2. The person shaking their head in affirmation is actually listening.
Sometimes they are. But sometimes they’re just trying to keep from falling asleep. Don’t take it personally. And don’t use that moment to slide in your every-other-week “You shouldn’t stay out late on the night before church” points.
3. Everyone likes me.
Not the guy who stands out in the hallway every week. He doesn’t. Never has. And until you preach a message aimed at engaging him, he probably never will. OR . . . you could just try to have a normal conversation with him in the hallway. Either way . . .
4. “Amen!” guy is so zoned in to what I’m saying. It’s like we were cut from the same cloth.
I heard an “Amen!” guy at a church I once attended that “Amen”-ed every single point. He didn’t know when to stop. So he didn’t. I think I even heard him “Amen!”-ing in the parking lot.
5. I can do it all. If only I could clone me . . .
Stop it. Stop it right there. You’re doing one thing in this moment. You’re preaching. If you’re also slated to do the music for the day, every visitor follow-up throughout the week, and every prayer preceding the pot-lucks, it’s time to share some responsibility. You’re not good at everything. And if you think you are, then that might be one of the reasons your church isn’t growing as quickly as it could. (Whoops . . . did I take that one too far? Sorry . . .)
6. They’re actually taking notes!
I saw some of our handouts from this Sunday. Doodling. A couple of notes. Then they left it under their seat after the service. Don’t kid yourself.
7. If I say this point with more force, you’re more likely to remember it.

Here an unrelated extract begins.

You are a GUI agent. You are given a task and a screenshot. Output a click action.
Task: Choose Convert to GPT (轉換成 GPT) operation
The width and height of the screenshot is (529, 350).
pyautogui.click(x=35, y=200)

Just keep trying. Use a megaphone if you want. Or, better yet, start yelling from the top of the sermon to the bottom. It’s all important, right? Then do your vocal warm-ups and let ‘em rip. And watch ‘em grab the ear plugs on their way in, too.
8. If I go long, people will love me for it.
Nope. If you go long, people will wonder how long you can actually go. And they’ll also be lamenting the fact that the Methodists are going to beat them to lunch today.
9. If I go short, people will judge me and wonder what I did all week.
Nope. If you go short, they’ll be the ones beating the Methodists to the buffet. And you’ll be their favorite preacher.
Why share this? Why smack pastors in the face a bit?
Because we’re humans, too. We’re prone to thinking too much of ourselves, taking ourselves too seriously, thinking everyone cares about intricate theology as much as we do and prone to spiraling downwards into self-glorification.
The more we can pursue humility, making less of ourselves and our gifts and our talents and our insights and our winsomeness and make more of the God who gives us life and breath and everything, the better off we are. And the better off our congregations are, too.
Time to quit believing the lies. Time to preach faithfully the message God’s given us. Time to remind ourselves who the King really is.